* [What is being asked]
Locate each line in the data below that contains the string "Click", and copy those lines. Matching is case-sensitive.

Dataset entries
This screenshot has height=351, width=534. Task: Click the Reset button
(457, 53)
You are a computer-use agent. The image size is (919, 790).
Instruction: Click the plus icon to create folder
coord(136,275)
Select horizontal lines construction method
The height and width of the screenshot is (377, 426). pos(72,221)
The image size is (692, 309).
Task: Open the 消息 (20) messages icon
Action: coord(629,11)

* [Task solution]
This screenshot has height=351, width=534. Task: Click the Reset button
Instruction: Click the plus icon to create folder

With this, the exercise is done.